Namun, meski telah pensiun, semangat berbagi untuk sesamanya tetap melekat di dalam hatinya. Hal ini terbukti ketika ia menyumbangkan sebagian besar uang hasil lelang motornya, yakni sebesar Rp 20.000.000 kepada dua yayasan anak difabel Bakti Luhur di Malang, Jawa Timur, dan Yogyakarta.
"Saya mengajar pelajaran Kimia di De Britto, mulai tahun 1970 sampai 1992. Sekarang tinggal berdua dengan istri, menikmati masa pensiun," ujar Hardjosudiro sambil tersenyum saat ditemui Kompas.com di rumahnya, Senin (6/6/2016).
Salah satu kenang-kenangan mengajar di SMA Kolese John De Britto adalah sepeda motor tua Suzuki warna hijau yang dibelinya tahun 1977. Sepeda motor itulah yang selalu menyertainya selama mengajar dan memiliki nilai sejarah bagi hidupnya.
Hardjosudiro bercerita, ia awalnya membeli sepeda motor tersebut karena diminta oleh Romo pimpinan SMA Kolese John De Britto. Sebab, semua guru sudah menggunakan sepeda motor, sementara dia dan temannya yang rumahnya jauh masih mengendarai sepeda onthel.
"Saya sebelumnya naik sepeda onthel dari rumah Tirtodipuran ke De Britto, lalu Romo meminta beli motor dan dipinjami uang. Ya sudah, saya beli motor ini. Harganya saat itu Rp 300.000, bayarnya potong gaji satu bulan Rp 15.000," ucapnya.
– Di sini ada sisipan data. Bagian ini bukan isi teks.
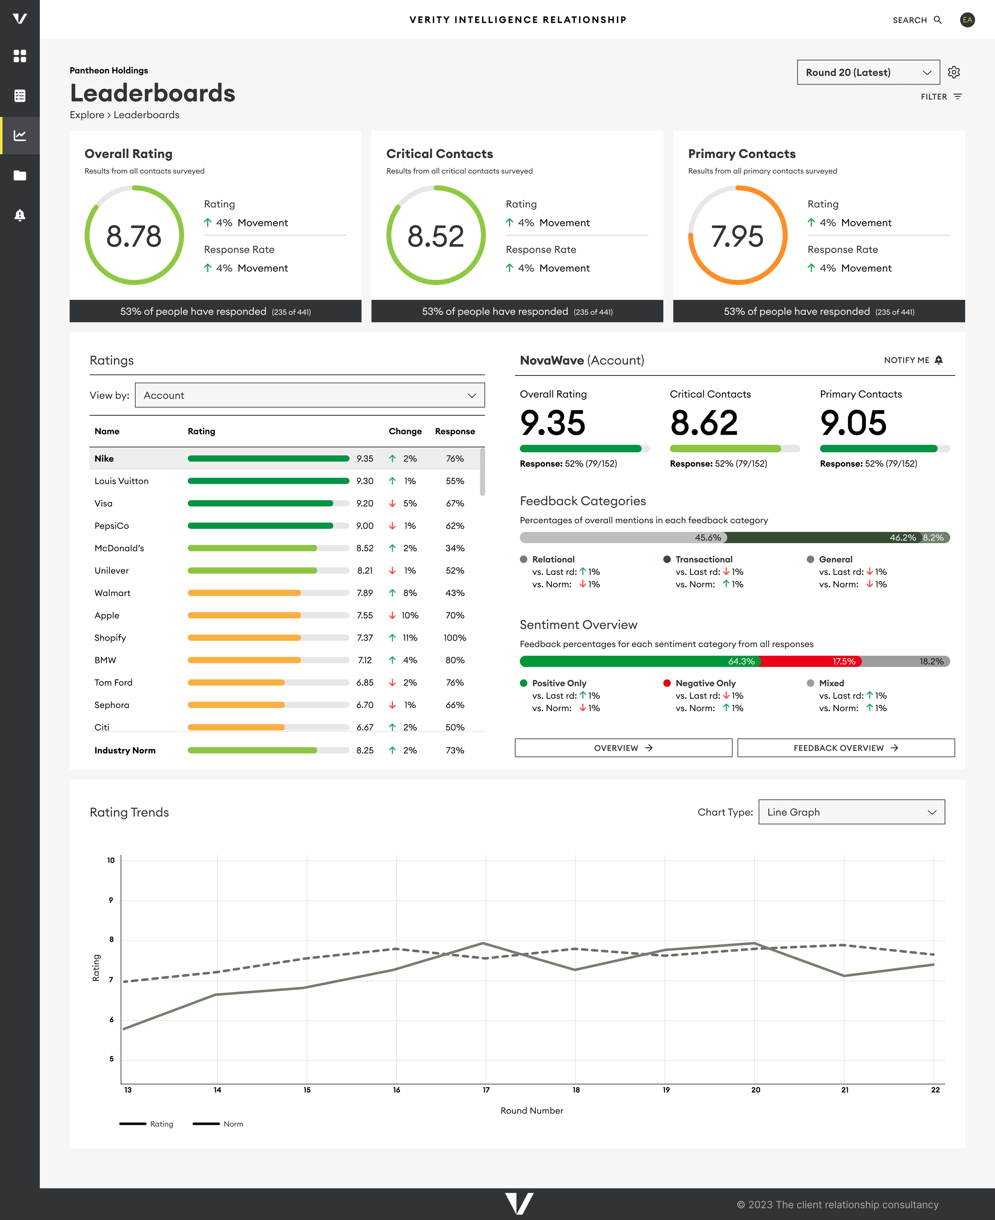Click the Verity logo in sidebar
This screenshot has width=995, height=1220.
[x=19, y=18]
Usai membeli sepeda motor tersebut, ia tidak pernah membeli motor yang lain. Bahkan, sampai saat ini, hanya sepeda motor itulah satu-satunya miliknya. Setelah pensiun tepatnya pada tahun 2014 lalu, Hardjosudiro "rasan-rasan" ingin menjual sepeda motor kenangannya tersebut. Sebab, pada usianya yang sudah lanjut, ia tidak mungkin bisa memperpanjang SIM C.
Terlebih lagi, pada tahun 2015 lalu, ia sakit jantung dan harus memakai alat pacu jantung. Dokter menyarankan agar pria murah senyum kelahiran Yogyakarta, 25 Februari 1936, ini tidak lagi mengendarai sepeda motor.
"Pada usia ini, saya tentu tidak bisa mendapatkan SIM. Kesehatan saya juga tidak memungkinkan. Jadi, saya niat menjual sepeda motor itu," ucapnya.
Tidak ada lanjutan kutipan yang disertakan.